Fourth, we were unable to examine the effects of timing of the family transition, owing to lack of information on timing. For example, adverse effects might be larger when the family transition occurs at age 4 years than at age 3 months. A recent study33 reported greater maternal parenting stress among mothers who experienced a transition to single motherhood when her child was 3–5 years old than when the child was 1–3 years old. Detrimental effects on child outcomes might also differ according to the child’s age.

Finally, our study did not have a direct measure of living arrangements among children experiencing family transition. In most cases, it is reasonable to assume that the child was living with the biological mother, because the accompanying parent was the mother for 93% of the children with family transition, and maternal custody is the norm for couples after divorce or separation in Belarus. Children living with the biological father (and a stepmother) may have different cognitive and behavioural outcomes from those living with the biological mother. However, we are unable to examine that hypothesis. Nevertheless, any potential bias is likely to be non-differential for outcomes assessed by the teacher or paediatrician, and our results were nearly identical when we restricted our analysis to children accompanied by their mother.

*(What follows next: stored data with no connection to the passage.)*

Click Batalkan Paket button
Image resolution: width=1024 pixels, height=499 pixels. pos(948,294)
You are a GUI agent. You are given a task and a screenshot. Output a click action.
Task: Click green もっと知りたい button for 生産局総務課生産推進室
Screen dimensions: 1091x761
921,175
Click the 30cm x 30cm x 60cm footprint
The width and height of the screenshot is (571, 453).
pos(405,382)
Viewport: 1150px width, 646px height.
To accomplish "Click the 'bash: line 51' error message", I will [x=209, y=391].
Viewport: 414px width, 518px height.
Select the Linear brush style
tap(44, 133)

The effect sizes we observed are modest. As discussed above, residual confounding could explain these modest effects. Alternatively, the modest effects might be explained by the small socio-economic disparities in Belarus (relative to Western countries), because both adult drinking and marital stability and child development are socially patterned.34,35 Belarus is one of the countries with the least income inequality, as indicated by their Gini index of 27 in 2008 (much lower than 42 in Russia and 45 in the USA and only slightly higher than 24 in Sweden, one of the most egalitarian countries). As a former socialist country, Belarus is also characterized by a very high literacy rate and quality of universal education. These societal characteristics might mitigate the adverse effects of paternal alcoholism and family instability.

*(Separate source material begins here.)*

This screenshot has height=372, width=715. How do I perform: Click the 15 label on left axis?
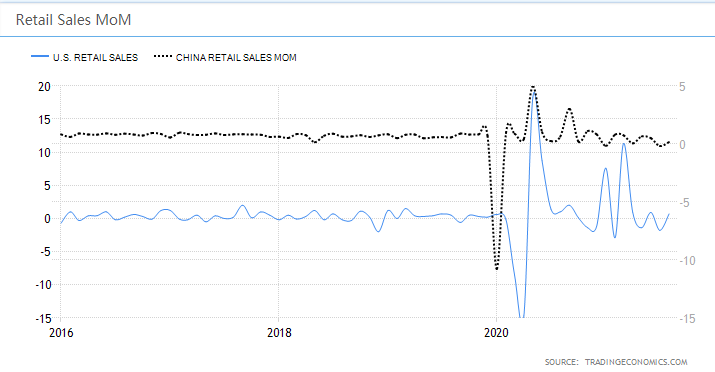point(44,120)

Modest associations with paternal drinking may also reflect underestimation of true effects in our study, perhaps owing to restriction of our study sample to young fathers who remained with the same partner for at least 6.5 years after the birth of a child. Such men have been reported to drink less than those who divorce or separate because of relationship problems.36 The prevalence of heavy drinking is lower (53%) in our sample than in a recent epidemiological study (71%) of alcohol consumption pattern in Belarus by Pomerleau et al.1 according to those authors’ definition of heavy drinking (≥4 units at least once every 2–3 weeks).

To the best of our knowledge, our study is the first to examine the effects on children of heavy paternal drinking in general populations of healthy children representative of a former Soviet country. Given the high prevalence of heavy drinking in such countries, our results, albeit modest in magnitude, suggest that heavy drinking in men in the post-Soviet era threatens not only their own health, but also jeopardizes that of future generation.

Funding

Canadian Institutes of Health Research (MOP-53155).

Conflict of interest: None declared.

KEY MESSAGES

  • Exposure to at least weekly moderate or heavy paternal alcohol consumption is associated with adverse cognitive and behavioural outcomes in school-age children in post-Soviet Belarus.

  • Family stability in early childhood is important for optimal cognitive and behavioural development in these children, and type of family transition also matters.

  • The sharp increase in both alcohol consumption and family transition in former Soviet countries may jeopardize healthy development of future generations.